-- GIVEN PASSAGE --
NOTE: this functionality requires Manticore Buddy. If it doesn't work, make sure Buddy is installed.

Manticore Search can seamlessly consume messages from a Kafka broker, allowing for real-time data indexing and search.

To get started, you need to:

  1. Define the source: Specify the Kafka topic from which Manticore Search will read messages. This setup includes details like the broker’s host, port, and topic name.
  2. Set up the destination table: Choose a Manticore real-time table to store the incoming Kafka data.
  3. Create a materialized view: Set up a materialized view (mv) to handle data transformation and mapping from Kafka to the destination table in Manticore Search. Here, you’ll define field mappings, data transformations, and any filters or conditions for the incoming data stream.

Source

The source configuration allows you to define the broker, topic list, consumer group, and the message structure.

Schema

Define the schema using Manticore field types like int, float, text, json, etc.

CREATE SOURCE <source name> [(column type, ...)] [source_options]

All schema keys are case-insensitive, so Products, products, and PrOdUcTs are treated the same. They are all converted to lowercase.

‹›
  • SQL
SQL
📋
CREATE SOURCE kafka
(id bigint, term text, abbrev text, GlossDef json)
type='kafka'
broker_list='kafka:9092'
topic_list='my-data'
consumer_group='manticore'
num_consumers='2'
batch=50
‹›
Response
Query OK, 2 rows affected (0.02 sec)

Options

Option Accepted Values Description
type kafka Sets the source type. Currently, only kafka is supported
broker_list host:port [, ...] Specifies Kafka broker URLs
topic_list string [, ...] Lists Kafka topics to consume from
consumer_group string Defines the Kafka consumer group, defaulting to manticore.
num_consumers int Number of consumers to handle messages.
batch int Number of messages to process before moving on. Default is 100; processes remaining messages on timeout otherwise

Destination table

The destination table is a regular real-time table where the results of Kafka message processing are stored. This table should be defined to match the schema requirements of the incoming data and optimized for the query performance needs of your application. Read more about creating real-time tables here.

‹›
  • SQL
SQL
📋
CREATE TABLE destination_kafka
(id bigint, name text, short_name text, received_at text, size multi);
‹›
Response
Query OK, 0 rows affected (0.02 sec)

Materialized view

A materialized view enables data transformation from Kafka messages. You can rename fields, apply Manticore Search functions, and perform sorting, grouping, and other data operations.

A materialized view acts as a query that moves data from the Kafka source to the destination table, letting you use Manticore Search syntax to customize these queries. Make sure that fields in the select match those in the source.

-- RAW DATA --
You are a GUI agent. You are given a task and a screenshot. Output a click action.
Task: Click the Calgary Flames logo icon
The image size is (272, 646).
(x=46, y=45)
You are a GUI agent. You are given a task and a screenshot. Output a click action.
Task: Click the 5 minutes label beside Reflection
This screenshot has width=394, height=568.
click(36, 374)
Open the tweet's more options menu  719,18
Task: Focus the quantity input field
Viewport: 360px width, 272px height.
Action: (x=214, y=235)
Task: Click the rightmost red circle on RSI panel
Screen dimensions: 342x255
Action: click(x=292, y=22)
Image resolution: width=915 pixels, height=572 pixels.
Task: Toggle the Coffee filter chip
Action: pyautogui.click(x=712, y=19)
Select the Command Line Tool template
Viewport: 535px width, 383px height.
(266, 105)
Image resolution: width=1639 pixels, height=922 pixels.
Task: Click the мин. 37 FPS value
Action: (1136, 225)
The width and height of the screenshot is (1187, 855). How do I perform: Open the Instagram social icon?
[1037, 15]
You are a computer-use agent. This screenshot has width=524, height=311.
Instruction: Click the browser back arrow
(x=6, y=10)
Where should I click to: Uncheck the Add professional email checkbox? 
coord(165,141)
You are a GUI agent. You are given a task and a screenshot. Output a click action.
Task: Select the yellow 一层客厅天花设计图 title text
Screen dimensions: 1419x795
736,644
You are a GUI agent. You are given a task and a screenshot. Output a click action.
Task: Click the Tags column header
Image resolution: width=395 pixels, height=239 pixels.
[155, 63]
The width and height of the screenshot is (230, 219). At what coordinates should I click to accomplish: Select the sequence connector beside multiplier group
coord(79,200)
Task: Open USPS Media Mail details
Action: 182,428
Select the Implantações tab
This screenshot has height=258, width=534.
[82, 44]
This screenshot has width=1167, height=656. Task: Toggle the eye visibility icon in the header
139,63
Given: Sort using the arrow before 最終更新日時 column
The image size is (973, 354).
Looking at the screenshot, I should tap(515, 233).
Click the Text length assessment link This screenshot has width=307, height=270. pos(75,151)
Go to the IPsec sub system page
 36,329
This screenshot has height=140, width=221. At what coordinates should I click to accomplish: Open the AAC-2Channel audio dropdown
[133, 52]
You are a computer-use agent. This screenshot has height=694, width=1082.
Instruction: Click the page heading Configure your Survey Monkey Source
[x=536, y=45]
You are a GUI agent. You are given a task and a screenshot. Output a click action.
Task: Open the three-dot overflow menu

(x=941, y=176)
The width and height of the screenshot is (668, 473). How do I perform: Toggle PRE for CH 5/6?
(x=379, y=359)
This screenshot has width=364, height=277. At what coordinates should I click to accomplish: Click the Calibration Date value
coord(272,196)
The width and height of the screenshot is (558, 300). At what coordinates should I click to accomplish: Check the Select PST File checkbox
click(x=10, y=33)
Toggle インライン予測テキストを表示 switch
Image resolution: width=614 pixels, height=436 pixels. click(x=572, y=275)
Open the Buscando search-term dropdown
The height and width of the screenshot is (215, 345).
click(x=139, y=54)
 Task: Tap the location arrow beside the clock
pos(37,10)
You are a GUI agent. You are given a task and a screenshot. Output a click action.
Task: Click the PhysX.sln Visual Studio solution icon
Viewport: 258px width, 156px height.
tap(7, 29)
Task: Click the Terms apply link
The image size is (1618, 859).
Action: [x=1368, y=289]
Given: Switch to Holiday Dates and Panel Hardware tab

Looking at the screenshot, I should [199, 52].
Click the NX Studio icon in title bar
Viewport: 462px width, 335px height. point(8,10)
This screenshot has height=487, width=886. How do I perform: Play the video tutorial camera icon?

-- AIM OF THE EXERCISE --
Reproduce verbatim the stretch of the Kafka integration passage from "Define the schema" through "text, GlossDef json)".

-- WRITTEN RESPONSE --
Define the schema using Manticore field types like int, float, text, json, etc.

CREATE SOURCE <source name> [(column type, ...)] [source_options]

All schema keys are case-insensitive, so Products, products, and PrOdUcTs are treated the same. They are all converted to lowercase.

‹›
  • SQL
SQL
📋
CREATE SOURCE kafka
(id bigint, term text, abbrev text, GlossDef json)